MILLER:  Yes.  Look, so I think what he is doing with DHS right now reminds me a lot of what he did with DOJ the first four months of the administration before Mueller was appointed, where he was constantly putting pressure on the FBI, putting pressure on Jeff Sessions privately.

That then blew up in his face where you got the Mueller investigation.  That stopped him somewhat.  He continued to attack them publicly but a lot of his private pressure stopped.

At DHS now, you`ve had him pushing for the last few months for the DHS to not just inappropriate things but illegal things.  And when the DHS director who was willing to do a lot for Donald Trump, when Kirstjen Nielsen said, the one thing I can`t do is break the law.  He fired her.

And now you have him telling the new acting DHS director it`s OK if you break the law.  I want you to break the law.  And if you do it and if you go to jail, I`ll pardon you.

So even this constraint where you have officials that say the one thing I can`t do is break the law, he`s trying to find a way around that.  And it is kind of the most lawless thing you can imagine for a president.

And I do feel like if there are not any consequences for it, he`s just going to keep pushing and pushing and pushing and see how much he can get away with.

MELBER:  Victoria, how do you put that in the context of the way that this is somewhat consistent?  There are criticisms of Donald Trump about being sloppy, about being undisciplined, about making it up.  And yet what we`re talking about here, particularly on the issue of immigration, goes all the way back to Sheriff Joe Arpaio who got the very first pardon.
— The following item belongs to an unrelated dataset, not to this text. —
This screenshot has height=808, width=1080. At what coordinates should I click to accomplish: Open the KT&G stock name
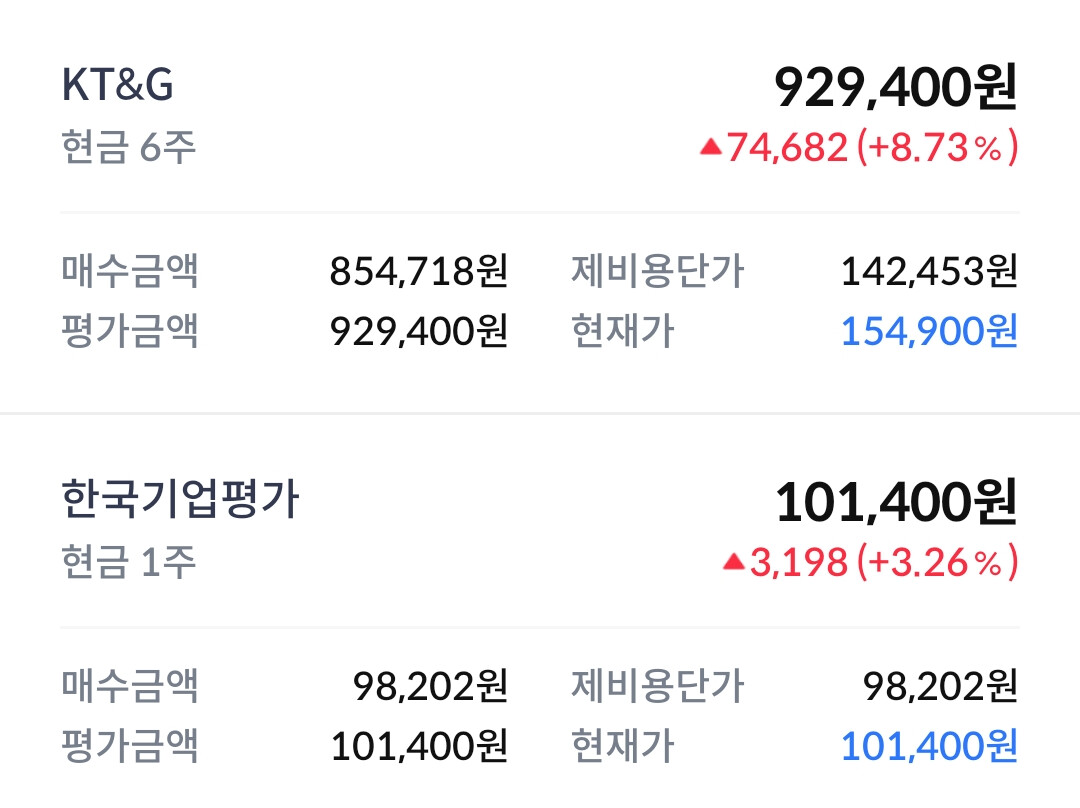118,86
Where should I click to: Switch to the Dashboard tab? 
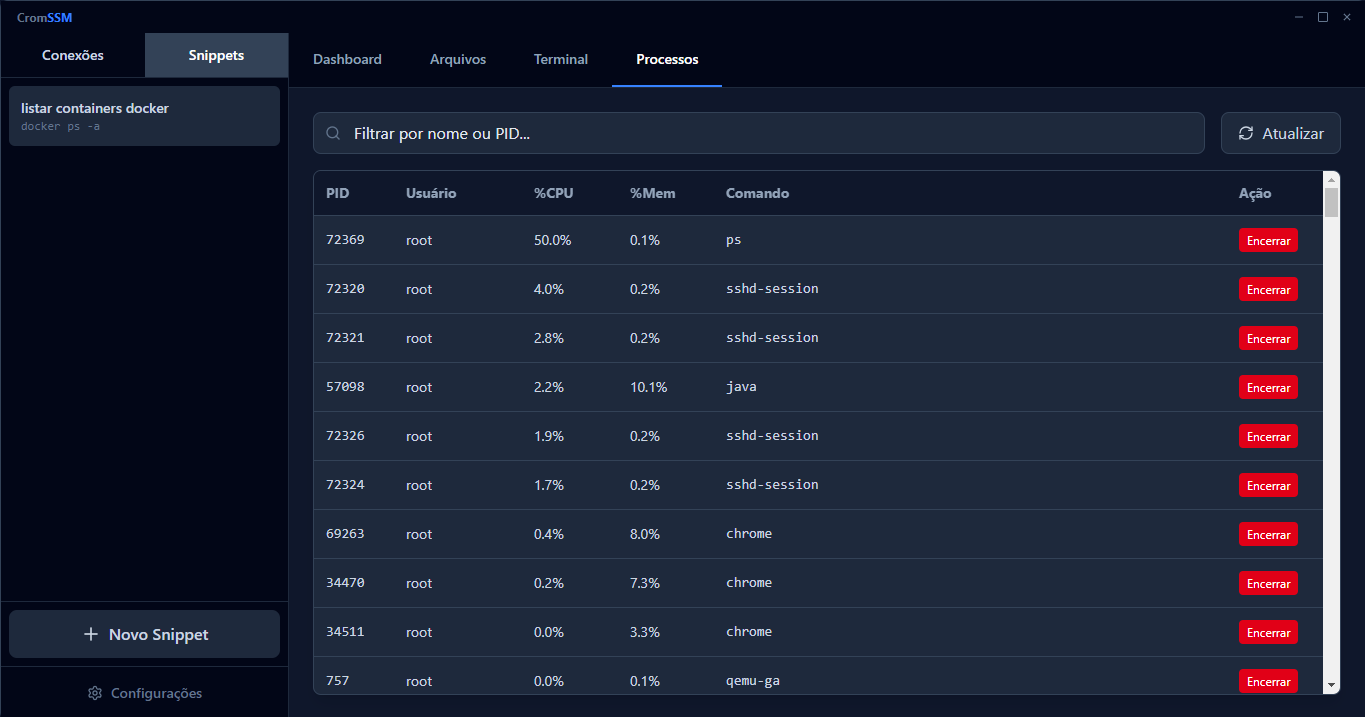click(347, 59)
SOTO:  Right.  So we think that a very key piece here is the bully pulpit that he uses.  So he`s breaking all these rules, he`s flaunting tradition and rules and whatnot.

But what he`s doing is he keeps up that twitter feed and he keeps throwing red meat to that base.  So he has this core base of folks who actually like what he`s doing.  Because remember, he came to drain the swamp and he`s connecting the swamp with our existing institutions.

So while he`s doing all of this, he`s also using it as rhetoric to bolster him going into re-election.  So I think another area that we can`t dismiss is the public at large.  The 35 to 39 percent that is going to be with him no matter what.

And they like his boldness.  They like that he`s authentic.  They like that he shoots from the hip.  And he`s leveraging that even to the detriment of our democracy.

MELBER:  Right.  And he may shoot from the hip, Christina.  I guess the question is, who is he shooting at and is it illegal?  Take a listen to an exchange here with Senator Cory Booker on all of this pardon.


JOY REID, HOST, AM JOY:  Donald Trump, the president also told the commissioner of Customs and Border Protection, his name is Kevin McAleenan, that if he were sent to jail, as a result of blocking those migrants in contravention to U.S. law, that he would pardon him.  Your reaction to that both as an attorney and as a member of the Senate Judiciary Committee and just as an American.

SEN. CORY BOOKER (D), PRESIDENTIAL CANDIDATE:  I mean it`s -- I mean first of all that should shake every American, that you basically have a president telling people break the law, and that he will pardon you if it goes.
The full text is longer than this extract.